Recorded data

· · · · ·

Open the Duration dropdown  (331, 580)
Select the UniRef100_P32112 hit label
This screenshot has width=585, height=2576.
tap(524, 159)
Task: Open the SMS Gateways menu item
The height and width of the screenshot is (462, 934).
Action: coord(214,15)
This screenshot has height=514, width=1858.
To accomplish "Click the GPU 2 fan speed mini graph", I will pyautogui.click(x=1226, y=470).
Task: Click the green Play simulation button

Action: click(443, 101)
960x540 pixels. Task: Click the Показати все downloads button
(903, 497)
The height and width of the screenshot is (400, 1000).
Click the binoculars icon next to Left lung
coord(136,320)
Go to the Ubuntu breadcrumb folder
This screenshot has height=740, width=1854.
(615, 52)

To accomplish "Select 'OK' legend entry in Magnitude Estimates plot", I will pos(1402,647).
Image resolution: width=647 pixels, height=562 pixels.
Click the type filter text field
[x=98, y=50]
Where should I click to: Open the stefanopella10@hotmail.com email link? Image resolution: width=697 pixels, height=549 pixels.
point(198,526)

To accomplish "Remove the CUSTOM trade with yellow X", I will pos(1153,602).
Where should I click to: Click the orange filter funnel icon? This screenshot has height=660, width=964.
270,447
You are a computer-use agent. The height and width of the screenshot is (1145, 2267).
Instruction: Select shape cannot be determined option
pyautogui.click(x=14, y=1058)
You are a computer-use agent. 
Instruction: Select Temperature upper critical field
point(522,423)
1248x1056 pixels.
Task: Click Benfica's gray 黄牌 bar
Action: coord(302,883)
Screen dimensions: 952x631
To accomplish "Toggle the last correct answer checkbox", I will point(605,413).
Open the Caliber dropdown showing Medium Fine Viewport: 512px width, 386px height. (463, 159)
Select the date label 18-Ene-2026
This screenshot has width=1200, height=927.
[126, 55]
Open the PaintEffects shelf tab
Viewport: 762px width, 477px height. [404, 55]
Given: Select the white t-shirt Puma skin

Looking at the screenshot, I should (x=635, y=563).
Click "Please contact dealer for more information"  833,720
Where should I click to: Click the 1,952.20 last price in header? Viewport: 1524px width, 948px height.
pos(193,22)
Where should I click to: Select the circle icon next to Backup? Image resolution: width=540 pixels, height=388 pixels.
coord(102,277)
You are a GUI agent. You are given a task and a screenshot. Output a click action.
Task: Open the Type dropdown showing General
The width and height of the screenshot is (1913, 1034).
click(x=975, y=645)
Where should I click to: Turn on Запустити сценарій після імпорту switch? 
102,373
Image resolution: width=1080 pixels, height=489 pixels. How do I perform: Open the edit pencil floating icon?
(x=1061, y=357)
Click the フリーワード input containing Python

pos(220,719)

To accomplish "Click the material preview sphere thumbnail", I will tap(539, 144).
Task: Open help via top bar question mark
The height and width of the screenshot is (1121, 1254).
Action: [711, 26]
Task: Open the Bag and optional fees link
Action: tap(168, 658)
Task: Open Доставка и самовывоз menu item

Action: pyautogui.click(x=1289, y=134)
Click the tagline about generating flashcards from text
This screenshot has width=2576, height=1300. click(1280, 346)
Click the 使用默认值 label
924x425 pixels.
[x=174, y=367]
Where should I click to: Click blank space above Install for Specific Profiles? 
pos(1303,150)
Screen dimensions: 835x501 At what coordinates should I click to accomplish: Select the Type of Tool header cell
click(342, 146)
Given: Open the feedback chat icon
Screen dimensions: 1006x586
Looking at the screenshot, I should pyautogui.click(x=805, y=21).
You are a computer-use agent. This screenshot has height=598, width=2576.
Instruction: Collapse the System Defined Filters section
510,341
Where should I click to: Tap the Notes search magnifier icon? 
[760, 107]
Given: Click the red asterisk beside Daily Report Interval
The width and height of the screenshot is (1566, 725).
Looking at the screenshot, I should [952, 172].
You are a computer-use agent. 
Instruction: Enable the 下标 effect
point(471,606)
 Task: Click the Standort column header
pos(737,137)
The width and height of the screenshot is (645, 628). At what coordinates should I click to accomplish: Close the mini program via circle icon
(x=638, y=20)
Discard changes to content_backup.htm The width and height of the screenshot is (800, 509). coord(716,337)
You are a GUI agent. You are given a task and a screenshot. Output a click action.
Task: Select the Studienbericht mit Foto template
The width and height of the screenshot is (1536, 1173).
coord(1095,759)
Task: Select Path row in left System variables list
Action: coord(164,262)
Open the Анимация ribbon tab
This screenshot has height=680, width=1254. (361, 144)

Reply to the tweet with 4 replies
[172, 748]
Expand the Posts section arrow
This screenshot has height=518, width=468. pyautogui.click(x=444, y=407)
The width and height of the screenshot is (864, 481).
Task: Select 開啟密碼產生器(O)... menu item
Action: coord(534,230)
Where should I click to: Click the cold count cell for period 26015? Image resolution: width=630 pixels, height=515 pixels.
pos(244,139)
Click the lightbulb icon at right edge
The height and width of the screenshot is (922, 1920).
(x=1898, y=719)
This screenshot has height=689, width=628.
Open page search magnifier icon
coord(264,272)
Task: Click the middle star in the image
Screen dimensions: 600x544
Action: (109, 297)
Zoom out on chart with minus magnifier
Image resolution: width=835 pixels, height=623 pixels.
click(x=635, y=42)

· · · · ·

WHAT TO PRODUCE:
Could you state how many lines above include the word "computer"? Reply with that number alone.

WRITTEN REPLY:
4